It’s a weird thing, saying goodbye to college sports and the Pac-12 in the same weekend.

The Pac-10 was one of my introductions to sports. I hold Toby Bailey in the same esteem as Kobe Bryant, and nobody will ever tell me different.

My first Big Boy job was covering UCLA sports for the Los Angeles Daily News. Talking to Rick Neuheisel as a neophytic 25-year-old, 2 years removed from college, was like hearing from the voice of God, if only the almighty said “you betcha” every other sentence.

Sitting with Ben Howland after the tail end of 3 Final Fours was listening to a master chef describe slicing tomatoes. He’d have the Bruins back in no time, that was for certain.

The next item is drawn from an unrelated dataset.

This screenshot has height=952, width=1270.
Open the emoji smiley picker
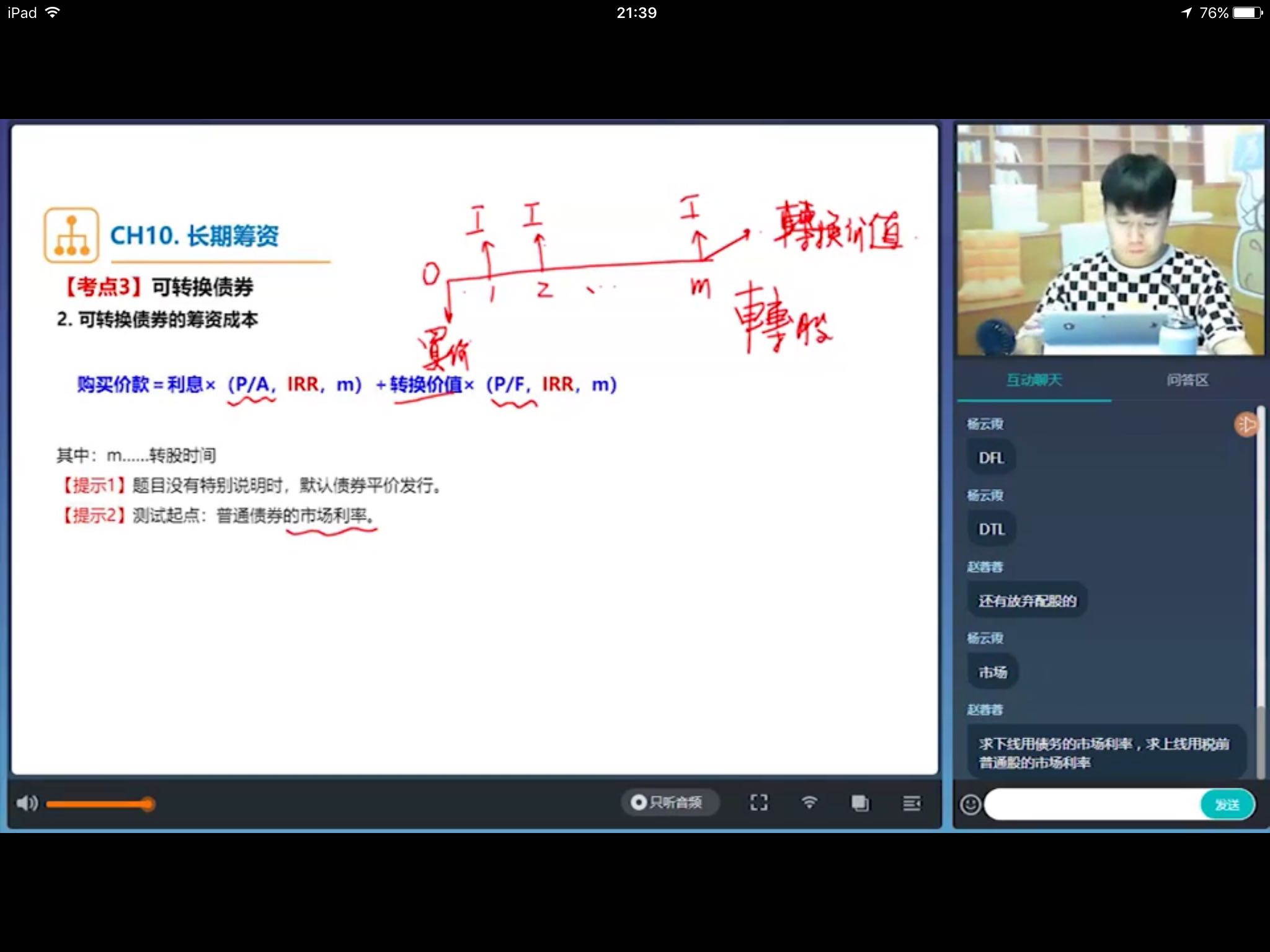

One year turned into two turned into four, and it became clear those 3 Final Fours would be the only ones. By then, 2012, my last year on the beat, Neuheisel was long gone. It turns out great recruiting only goes so far. He was replaced by Jim Mora, who seemed like a decent enough guy and a better coach, only his interviews would sometimes devolve into weird arguments. One day he pretended he didn’t know what the “yips” were. We fought about it for like 12 minutes.

Then it was off to the desert, and the raw insanity that was Rich Rodriguez and the intense spittle that was Sean Miller dominated the Tucson scene.

It was there, with the Arizona Daily Star as Pac-12 features writer and columnist, that I truly began to understand what was special with our weird league out west. Sure, there were no Final Fours and barely a sniff at the College Football Playoff, but there were stories aplenty.

How many days did I sit chatting with Stanford coach David Shaw, talking about gun violence, life in the African-American community, raising children in an unforgiving world, and coaching them, too? Anything but football.

How many hours spent with Mike Candrea, the legendary Arizona softball coach, just aching to return the Wildcats to prominence?

Countless words about #Pac12AfterDark and about the fall of USC and about the rise of Oregon.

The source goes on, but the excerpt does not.